◆ Work instruction
Nothing should appear in the answer except the line containing "Screen dimensions: 1028x692" and the lines following it through the end of the listing, each given exactly.

== Segment start ==

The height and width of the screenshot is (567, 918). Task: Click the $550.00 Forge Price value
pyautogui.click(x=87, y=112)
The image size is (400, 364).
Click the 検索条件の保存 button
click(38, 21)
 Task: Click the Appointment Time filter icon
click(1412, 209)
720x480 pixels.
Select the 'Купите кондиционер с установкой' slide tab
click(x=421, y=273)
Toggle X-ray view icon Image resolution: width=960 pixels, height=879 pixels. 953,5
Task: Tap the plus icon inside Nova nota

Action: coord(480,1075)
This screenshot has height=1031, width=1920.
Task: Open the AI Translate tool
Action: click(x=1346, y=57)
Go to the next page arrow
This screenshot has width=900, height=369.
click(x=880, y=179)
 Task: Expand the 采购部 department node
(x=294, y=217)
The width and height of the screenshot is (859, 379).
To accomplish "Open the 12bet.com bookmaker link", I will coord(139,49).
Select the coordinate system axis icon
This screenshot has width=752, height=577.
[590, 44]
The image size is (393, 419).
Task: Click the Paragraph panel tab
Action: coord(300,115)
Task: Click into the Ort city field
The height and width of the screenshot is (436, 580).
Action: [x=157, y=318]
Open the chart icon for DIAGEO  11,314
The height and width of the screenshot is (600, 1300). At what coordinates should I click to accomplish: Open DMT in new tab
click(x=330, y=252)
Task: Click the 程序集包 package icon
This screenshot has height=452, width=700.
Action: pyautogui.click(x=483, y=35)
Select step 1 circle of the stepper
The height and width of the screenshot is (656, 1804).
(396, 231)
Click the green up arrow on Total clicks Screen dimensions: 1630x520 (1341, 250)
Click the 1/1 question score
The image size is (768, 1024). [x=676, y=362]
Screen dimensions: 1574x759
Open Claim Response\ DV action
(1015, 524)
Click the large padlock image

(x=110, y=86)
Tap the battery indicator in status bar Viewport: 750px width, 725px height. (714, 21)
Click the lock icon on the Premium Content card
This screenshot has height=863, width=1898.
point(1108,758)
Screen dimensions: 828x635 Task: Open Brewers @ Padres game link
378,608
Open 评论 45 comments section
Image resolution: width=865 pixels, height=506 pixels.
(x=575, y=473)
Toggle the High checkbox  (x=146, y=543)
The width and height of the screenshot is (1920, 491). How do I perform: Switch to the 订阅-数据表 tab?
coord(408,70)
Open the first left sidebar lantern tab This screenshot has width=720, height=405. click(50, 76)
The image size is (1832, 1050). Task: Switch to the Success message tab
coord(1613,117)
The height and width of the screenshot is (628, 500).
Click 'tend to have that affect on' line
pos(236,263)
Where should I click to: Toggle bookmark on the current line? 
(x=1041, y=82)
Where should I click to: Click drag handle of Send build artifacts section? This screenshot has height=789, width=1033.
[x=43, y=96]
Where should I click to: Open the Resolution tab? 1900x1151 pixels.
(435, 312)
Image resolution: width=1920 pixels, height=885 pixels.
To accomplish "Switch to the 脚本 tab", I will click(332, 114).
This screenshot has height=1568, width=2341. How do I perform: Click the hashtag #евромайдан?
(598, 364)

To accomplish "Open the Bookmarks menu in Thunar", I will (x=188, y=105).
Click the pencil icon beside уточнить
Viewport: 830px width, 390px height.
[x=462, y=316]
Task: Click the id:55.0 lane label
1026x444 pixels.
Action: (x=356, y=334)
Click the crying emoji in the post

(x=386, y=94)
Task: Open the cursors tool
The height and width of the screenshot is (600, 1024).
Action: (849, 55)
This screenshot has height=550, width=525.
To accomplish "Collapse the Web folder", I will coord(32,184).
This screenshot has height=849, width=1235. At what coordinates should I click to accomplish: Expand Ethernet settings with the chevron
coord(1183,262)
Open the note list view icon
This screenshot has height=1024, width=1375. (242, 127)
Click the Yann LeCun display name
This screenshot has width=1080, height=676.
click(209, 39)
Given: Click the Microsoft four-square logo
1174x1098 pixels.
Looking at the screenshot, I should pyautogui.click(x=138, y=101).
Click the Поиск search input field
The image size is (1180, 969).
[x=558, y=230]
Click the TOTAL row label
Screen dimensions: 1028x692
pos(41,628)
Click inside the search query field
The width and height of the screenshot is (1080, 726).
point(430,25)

== Segment end ==

◆ Response to the exercise
Screen dimensions: 1028x692
pos(41,628)
Click inside the search query field
The width and height of the screenshot is (1080, 726).
point(430,25)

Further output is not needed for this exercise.